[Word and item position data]
■ ■ ■
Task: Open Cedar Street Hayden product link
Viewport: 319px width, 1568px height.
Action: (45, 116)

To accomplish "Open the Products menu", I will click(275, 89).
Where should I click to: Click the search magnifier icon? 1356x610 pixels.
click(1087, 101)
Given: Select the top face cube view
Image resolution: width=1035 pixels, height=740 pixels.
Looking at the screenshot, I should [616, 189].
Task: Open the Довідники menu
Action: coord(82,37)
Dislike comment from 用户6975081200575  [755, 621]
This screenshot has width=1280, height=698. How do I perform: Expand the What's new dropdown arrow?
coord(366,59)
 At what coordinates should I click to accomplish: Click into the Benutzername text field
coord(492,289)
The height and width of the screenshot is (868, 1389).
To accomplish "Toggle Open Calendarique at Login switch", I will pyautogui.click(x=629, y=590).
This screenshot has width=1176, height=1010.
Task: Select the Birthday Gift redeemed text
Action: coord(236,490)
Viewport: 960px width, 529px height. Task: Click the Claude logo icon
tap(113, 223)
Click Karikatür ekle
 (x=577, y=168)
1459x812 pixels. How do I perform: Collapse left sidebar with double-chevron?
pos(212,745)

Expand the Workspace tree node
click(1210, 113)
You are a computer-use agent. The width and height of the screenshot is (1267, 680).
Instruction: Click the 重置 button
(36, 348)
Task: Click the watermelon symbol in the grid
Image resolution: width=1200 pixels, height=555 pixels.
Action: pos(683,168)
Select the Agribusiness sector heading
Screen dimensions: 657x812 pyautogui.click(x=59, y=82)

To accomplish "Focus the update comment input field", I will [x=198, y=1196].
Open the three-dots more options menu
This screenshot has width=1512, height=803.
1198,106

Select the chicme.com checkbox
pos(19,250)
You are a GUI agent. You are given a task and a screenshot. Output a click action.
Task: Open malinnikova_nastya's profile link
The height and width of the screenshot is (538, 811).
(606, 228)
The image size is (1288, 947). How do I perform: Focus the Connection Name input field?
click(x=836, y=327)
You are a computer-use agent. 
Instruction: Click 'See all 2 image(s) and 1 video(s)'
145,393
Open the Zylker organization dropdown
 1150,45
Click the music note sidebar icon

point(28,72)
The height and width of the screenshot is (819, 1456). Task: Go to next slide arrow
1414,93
■ ■ ■
Short problem = Render as a numbered list the entries from the line containing "The height and width of the screenshot is (819, 1456)." through the final line, leaving out any blank lines.

The reply =
1. The height and width of the screenshot is (819, 1456). Task: Go to next slide arrow
2. 1414,93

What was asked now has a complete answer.